GILGIT, Jan 21: An education foundation would soon be established for monitoring the working of educational institutions in the Northern Areas, NAs Education, Health and Local Bodies Secretary Prof Khawaja Meherdad said here on Monday.
Speaking at the meet the press programme at Gilgit Press Club, he said there were 2,000 educational institutions in the Northern Areas.
Prof Meherdad said that the social action programme schools in the areas had proved successful.
He said that curriculum for class-I and II in English through illustrations had been introduced so that children could be attracted towards the textbooks.

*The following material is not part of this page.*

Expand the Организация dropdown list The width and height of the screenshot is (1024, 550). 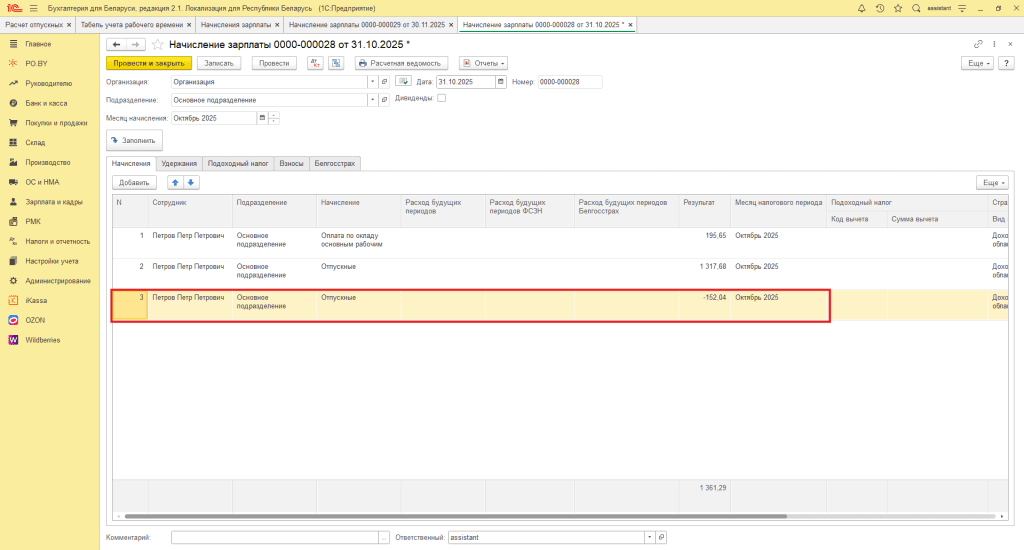click(x=373, y=82)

He said new middle and higher secondary schools would be set up and work for a women’s technical college in Gilgit was in the final stage.
He said each year at least five lecturers would be awarded scholarships and Rs150,000 had been earmarked for stipends for school students.

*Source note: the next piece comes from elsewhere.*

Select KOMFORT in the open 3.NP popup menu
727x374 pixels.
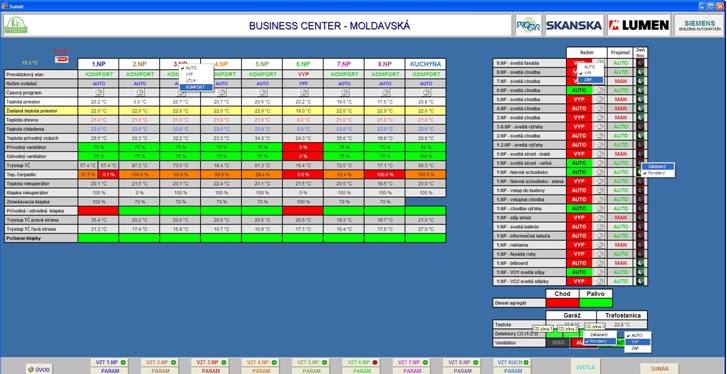point(197,87)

He said marketable subjects would be introduced at Karakoram International University. The university would recruit 486 people and each year 160 students would be imparted education there, he said.
Prof Meherdad said 800 projects were completed under the Khushal Pakistan Program (KPP) in the NAs.
He said 558 village councils had been empowered to monitor development work, identify development projects, check absenteeism in schools and review performance of officials.
He said that under the KPP, about 2,500 people were employed, 800 acres of barren land was brought under cultivation and Unicef had donated pipe worth $50,000 for rural water supply schemes.
He said Rs500 million was being distributed annually among district and municipal councils for the completion of 1,100 development schemes.
About the health sector, he said clean drinking water was being provided through rural water supply programs as 80 per cent diseases in the area were water-borne.
He said that the Northern Areas had been made polio-free and leprosy cases had reduced from 350 to 16. He said a tuberculosis centre had also been set up.
He said that the government had launched Northern Areas Health Project (NAHP) at a cost of Rs50 million and 78 doctors were recruited on ad hoc basis, most of whom got their services regularized through the Federal Public Service Commission.
He said that around 1,500 paramedical staff had been appointed in the NAHP hospitals and 750 beds are available. He said the NAHP had focused on rural health issues, 1,150 lady health visitors were working in rural areas and about 700 were being trained each year.
Khawaja Meherdad said that a children’s ward, an oncology centre and a referral hospital would soon be set up in the Northern Areas.
He said that in the rural areas, traditional birth attendants had been trained and 26 doctors had been relieved for specialization.
He said that 32 ambulances had been acquired with the assistance of the German government and modern equipment, including fluoroscopy machine and free hepatitis and polio vaccines, had been acquired with foreign assistance of Rs500 million.